Simple, a body moving at constant speed is phase aligned with the vacuum. A body accelerating is adjusting the phase of is lobes at sub Nyquist, while the vacuum is adjusting as Nyquist. The fields are always a bit short in phase adjustment, thus constantly unable to empty that last sample and fill the next, which becomes a resistance to acceleration.
The other thing I should mention. When the vacuum quantizes a disturbance, the short lobe (static) will have more samples than the long lobe (looping). That is why there is an inherent quantization wave. Any complete sequence, observed at Nyquist, well see variations in phase between the static and loping fields as the looping samples, being fewer, will have less smooth changes in phase over the sample period. So another way of thinking about quantization, the vacuum is capturing as much phase zero in the center lobe as it can.
So lets restate the law of naure:
The vacuum seeks total phase alignment, which removes simultaneity, causing efficient packing of the disturbance
When the disturbance causes phase misalignment, the vacuum quantizes the large piece of the distubance and resets is phase to alignment.. The residual of the disturbance become the short and long lobes. The short lobe restores phase in a smaller amount per sample,. the long lobe in a larger amount per sample. At Nyquist, the short lobe (static) really takes a very long looping function, the long lobe (looping) makes much fast loops when restoring.
Any complete sequence is one in which the vacuum can restore phase balance. It is the smallest sequence over which simultaneity can be removed.
In a sequence large enough to balance a nuclear quantization and a charge quantization, (to phase neutral) then the nuclear is way over to the short end, relative to the charge.
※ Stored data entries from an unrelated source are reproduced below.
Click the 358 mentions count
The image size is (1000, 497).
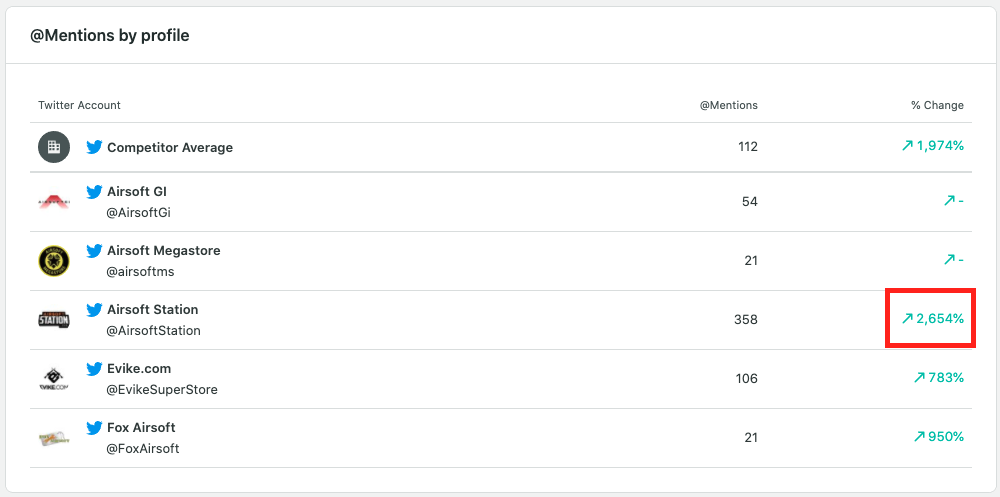[x=745, y=320]
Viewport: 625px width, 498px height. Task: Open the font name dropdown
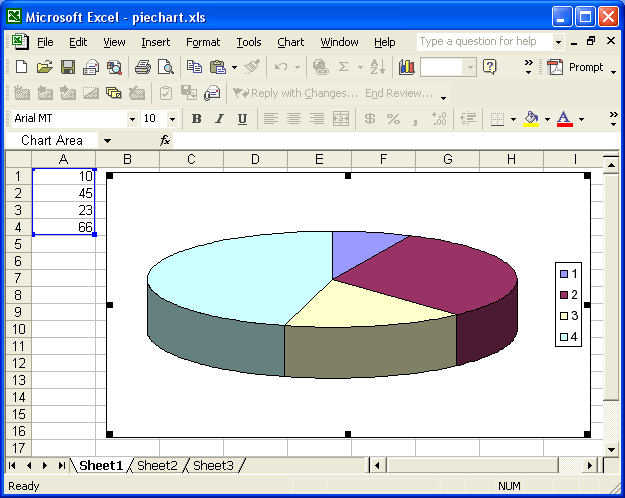click(132, 119)
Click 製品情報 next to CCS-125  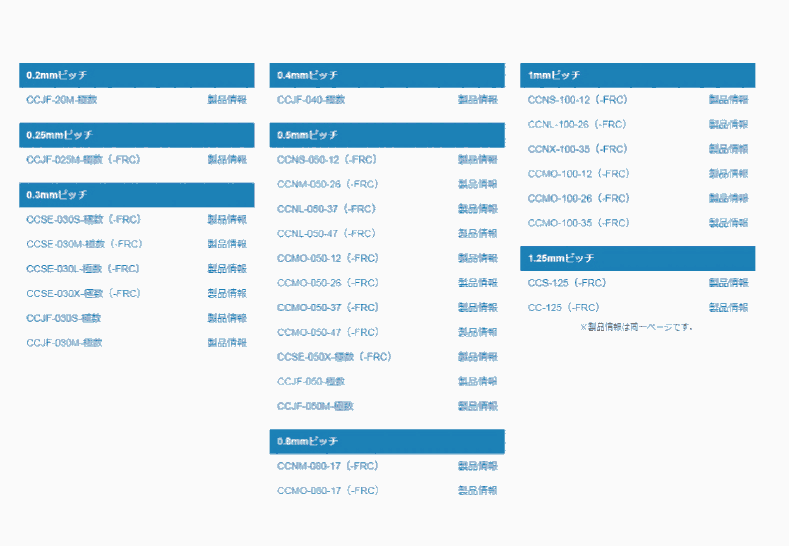729,283
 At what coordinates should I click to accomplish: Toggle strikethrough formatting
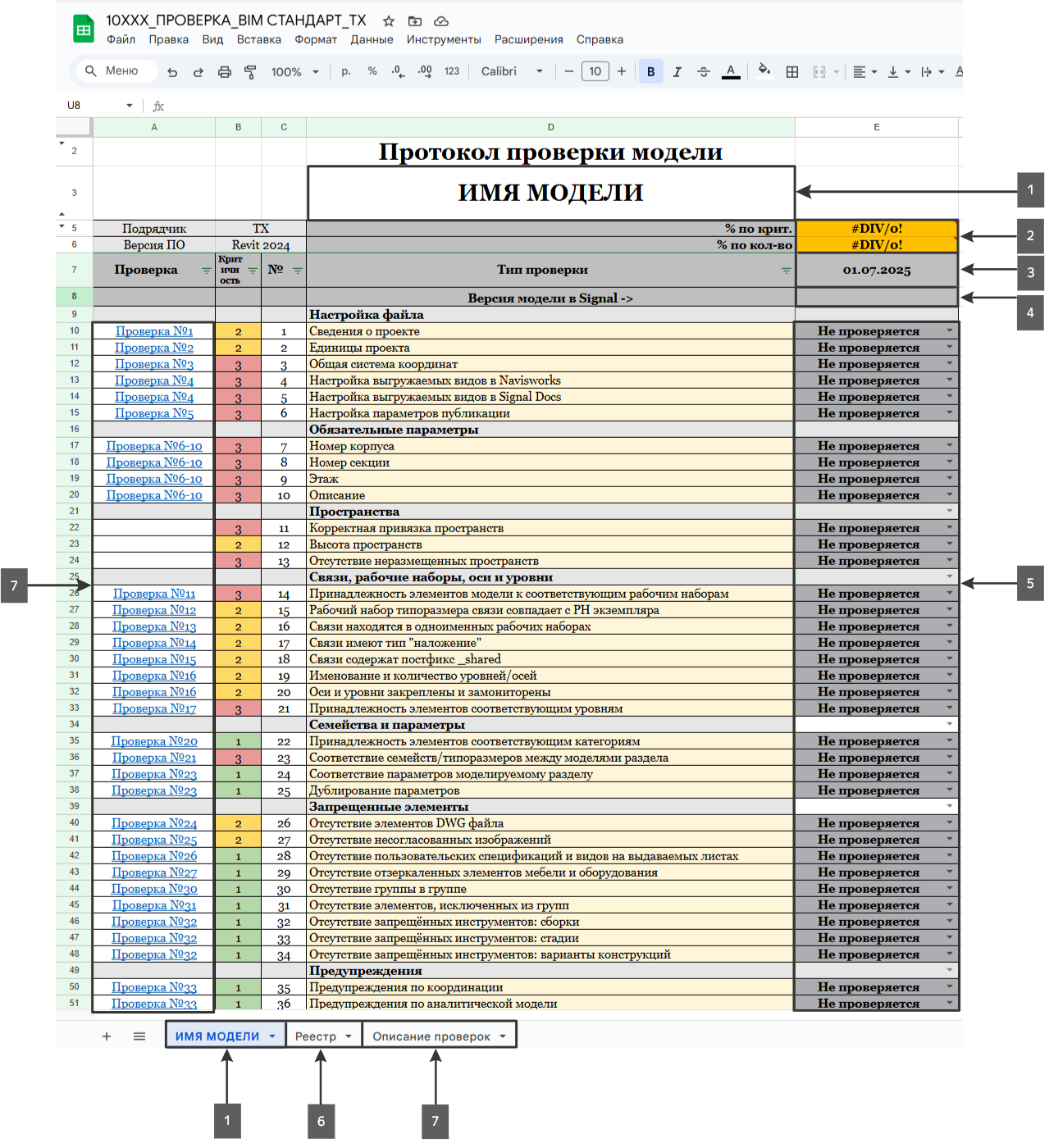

In that complete sequence, the nuclear samples will balance and unbalance over many more cycles then the charge. Thus is appears as shorter wavelengths and the other as longer. The nuclear samples are more dense in the sequence, relative to the charge samples.
When quantization occurs, the right lobe is less dense than the left, so phase restores at a higher rate at the right lobe relative to the left. In a complete sequence, there are more left lobe samples than right lobe, but they are laid out univormly, minimizing phase imbalance per sample.
Waves undualate a bit at nyquist, be all observers live in an under sampled world, and light appears straight.
Red Shift
Any body in motion has a phase advance, and the vacuum a phase delay. Thus the equalizing sequence is longer. So, an incoming wave, entering the shifted region will have its samples interspersed with vacuum samples, and the number of samples needed to equalize phase in the wave is larger, the frequency appears smaller.
This model explains a lot, actually.